Bu taklit mekanizmasının yerleştiği bir psişik uzam da bulunmaktadır. Lacan’ın ünlü ‘ayna evresi’ kavramsallaştırması… Bu kavramsallaştırmaya göre insan kendi bütünlüğünü ancak imgesel olarak ve kendisinin dışında deneyimleyebilen bir varlıktır. Lacan, ayna evresini, bir çocuğun kendi imgesini tanıyabilir olduğu dönemde, çocuğun kendisi olmayan imgesiyle ilgili olarak “Bu benim” biçiminde yargılar vererek, kendisini dışlaştırmak yoluyla kavramaya başlayışı olarak yerleştirir.

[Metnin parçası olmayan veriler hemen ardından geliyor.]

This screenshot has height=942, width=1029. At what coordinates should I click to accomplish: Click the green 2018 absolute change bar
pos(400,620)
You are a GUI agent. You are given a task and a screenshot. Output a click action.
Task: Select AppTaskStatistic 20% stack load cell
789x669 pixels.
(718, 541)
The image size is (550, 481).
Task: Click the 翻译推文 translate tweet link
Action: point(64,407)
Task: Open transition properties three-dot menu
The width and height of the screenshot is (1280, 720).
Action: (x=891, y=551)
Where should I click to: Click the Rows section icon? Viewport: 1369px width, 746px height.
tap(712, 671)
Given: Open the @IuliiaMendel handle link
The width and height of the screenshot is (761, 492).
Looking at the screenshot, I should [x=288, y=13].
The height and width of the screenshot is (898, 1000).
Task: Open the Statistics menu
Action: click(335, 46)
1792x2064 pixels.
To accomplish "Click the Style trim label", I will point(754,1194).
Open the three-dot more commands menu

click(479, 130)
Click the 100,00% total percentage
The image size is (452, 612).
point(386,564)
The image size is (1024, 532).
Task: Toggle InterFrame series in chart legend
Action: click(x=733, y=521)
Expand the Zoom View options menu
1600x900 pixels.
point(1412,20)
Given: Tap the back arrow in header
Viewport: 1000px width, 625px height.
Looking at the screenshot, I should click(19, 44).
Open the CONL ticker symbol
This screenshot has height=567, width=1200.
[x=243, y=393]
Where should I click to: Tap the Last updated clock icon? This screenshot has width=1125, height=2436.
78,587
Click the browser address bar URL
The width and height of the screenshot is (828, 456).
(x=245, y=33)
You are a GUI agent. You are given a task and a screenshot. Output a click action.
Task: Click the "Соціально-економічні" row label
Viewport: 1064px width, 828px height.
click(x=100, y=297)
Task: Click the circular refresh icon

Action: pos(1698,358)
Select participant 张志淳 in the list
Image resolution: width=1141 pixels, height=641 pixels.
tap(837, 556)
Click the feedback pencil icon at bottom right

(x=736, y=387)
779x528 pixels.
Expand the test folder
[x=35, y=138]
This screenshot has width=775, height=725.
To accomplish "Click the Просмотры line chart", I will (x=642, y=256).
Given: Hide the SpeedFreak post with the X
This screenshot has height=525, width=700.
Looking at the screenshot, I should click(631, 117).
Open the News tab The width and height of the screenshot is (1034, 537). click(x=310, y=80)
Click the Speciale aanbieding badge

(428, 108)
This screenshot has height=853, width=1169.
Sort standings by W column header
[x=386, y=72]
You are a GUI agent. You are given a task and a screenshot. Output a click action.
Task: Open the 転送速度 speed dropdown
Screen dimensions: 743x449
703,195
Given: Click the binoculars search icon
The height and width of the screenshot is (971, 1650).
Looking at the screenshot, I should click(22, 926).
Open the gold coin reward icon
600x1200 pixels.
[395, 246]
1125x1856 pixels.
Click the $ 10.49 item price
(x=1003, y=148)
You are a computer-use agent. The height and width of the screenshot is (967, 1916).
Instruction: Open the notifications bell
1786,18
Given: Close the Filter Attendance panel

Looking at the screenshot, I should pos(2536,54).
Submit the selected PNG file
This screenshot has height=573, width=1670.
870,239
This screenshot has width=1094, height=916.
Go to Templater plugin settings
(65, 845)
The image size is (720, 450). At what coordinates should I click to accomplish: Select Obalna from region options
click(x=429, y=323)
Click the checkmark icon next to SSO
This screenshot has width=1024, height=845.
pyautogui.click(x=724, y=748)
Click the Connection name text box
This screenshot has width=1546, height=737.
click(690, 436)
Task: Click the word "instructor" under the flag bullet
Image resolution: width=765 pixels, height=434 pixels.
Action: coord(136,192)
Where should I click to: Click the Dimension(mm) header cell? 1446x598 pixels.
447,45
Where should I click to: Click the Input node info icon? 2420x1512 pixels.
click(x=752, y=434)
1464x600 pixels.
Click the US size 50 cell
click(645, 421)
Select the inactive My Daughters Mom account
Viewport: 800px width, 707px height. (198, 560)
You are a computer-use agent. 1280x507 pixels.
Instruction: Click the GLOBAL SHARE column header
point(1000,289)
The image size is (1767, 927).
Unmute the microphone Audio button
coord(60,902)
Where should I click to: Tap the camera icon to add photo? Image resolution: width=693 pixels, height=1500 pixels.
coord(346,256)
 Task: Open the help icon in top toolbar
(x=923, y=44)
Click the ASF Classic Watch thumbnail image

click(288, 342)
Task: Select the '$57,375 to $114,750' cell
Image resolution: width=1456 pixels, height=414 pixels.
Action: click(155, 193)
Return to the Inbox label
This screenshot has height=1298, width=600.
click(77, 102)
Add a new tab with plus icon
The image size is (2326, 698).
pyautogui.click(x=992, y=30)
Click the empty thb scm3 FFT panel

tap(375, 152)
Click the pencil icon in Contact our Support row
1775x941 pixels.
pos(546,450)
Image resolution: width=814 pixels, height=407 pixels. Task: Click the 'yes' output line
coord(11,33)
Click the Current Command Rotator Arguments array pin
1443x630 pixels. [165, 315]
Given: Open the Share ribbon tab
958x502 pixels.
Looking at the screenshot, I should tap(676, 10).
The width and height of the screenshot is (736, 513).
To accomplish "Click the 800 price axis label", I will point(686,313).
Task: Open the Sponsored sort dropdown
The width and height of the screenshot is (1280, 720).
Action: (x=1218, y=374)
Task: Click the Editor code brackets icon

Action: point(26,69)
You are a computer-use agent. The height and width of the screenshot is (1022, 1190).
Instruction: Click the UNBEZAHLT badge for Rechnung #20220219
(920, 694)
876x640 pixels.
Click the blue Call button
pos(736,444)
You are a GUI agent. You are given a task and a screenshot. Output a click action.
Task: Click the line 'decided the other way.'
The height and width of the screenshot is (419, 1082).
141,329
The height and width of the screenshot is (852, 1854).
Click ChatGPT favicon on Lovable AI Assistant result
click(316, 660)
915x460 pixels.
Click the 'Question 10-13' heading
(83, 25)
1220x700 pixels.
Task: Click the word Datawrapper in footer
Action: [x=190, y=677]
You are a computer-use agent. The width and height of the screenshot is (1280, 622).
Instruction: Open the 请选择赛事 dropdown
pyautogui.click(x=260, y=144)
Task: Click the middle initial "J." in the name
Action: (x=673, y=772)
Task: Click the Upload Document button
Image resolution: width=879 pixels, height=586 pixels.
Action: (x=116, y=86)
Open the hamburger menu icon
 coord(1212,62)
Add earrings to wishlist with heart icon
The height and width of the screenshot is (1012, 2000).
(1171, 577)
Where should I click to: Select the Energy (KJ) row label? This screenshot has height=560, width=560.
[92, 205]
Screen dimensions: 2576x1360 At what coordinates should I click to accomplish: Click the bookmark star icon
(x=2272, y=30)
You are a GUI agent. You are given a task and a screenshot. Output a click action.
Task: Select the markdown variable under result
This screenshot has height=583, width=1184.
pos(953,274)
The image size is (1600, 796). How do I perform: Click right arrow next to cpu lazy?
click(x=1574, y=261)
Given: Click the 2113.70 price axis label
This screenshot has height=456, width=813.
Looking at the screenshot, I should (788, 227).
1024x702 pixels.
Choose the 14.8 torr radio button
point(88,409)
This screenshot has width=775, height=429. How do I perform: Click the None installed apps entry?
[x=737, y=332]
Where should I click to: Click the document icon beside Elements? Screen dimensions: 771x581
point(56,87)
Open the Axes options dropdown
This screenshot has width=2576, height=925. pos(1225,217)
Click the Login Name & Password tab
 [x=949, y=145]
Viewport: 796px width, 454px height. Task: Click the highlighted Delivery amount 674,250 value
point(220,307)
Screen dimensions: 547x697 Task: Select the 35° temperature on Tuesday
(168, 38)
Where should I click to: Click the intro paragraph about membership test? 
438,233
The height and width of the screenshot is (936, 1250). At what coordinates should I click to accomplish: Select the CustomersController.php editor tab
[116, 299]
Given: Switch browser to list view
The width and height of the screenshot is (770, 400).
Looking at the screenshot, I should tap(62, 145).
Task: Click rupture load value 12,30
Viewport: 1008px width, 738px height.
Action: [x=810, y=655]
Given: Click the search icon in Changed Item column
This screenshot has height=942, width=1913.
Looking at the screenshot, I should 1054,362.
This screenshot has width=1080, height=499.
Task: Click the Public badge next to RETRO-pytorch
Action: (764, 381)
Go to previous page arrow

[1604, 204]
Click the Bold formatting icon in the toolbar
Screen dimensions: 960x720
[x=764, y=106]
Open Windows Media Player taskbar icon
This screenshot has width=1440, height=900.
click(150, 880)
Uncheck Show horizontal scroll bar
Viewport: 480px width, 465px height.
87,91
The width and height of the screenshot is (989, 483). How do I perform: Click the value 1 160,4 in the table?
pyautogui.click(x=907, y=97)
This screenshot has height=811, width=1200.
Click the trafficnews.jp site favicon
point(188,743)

Ayna evresinin dinamiği, Ben’in, kendi imgesiyle özdeşleşmesi içinde ve bu özdeşleşme aracılığıyla varlık bulduğunu göstermektedir. Bu imge, Ben’in bizzat kendi imgesi olduğu için de bu özdeşleşme narsistik niteliklidir. Narsistik özdeşleşme, çocuğu, henüz motor koordinasyon becerileri gelişmemişken, kendisini bir bütünlük olarak kavramasına olanak tanıyan bir konuma yerleştirir. Çocuk henüz neyin kendi bedenine ait olduğunu ve neyin olmadığını bilmediği bir durum içinde, kendi imgesi aracılığıyla, henüz mevcut olmayan bir bütünlük deneyimi yaşar. Bu imgeyle özdeşleşmek suretiyle, kendi bedeni üzerinde bir nebze denetim duygusunu tadar.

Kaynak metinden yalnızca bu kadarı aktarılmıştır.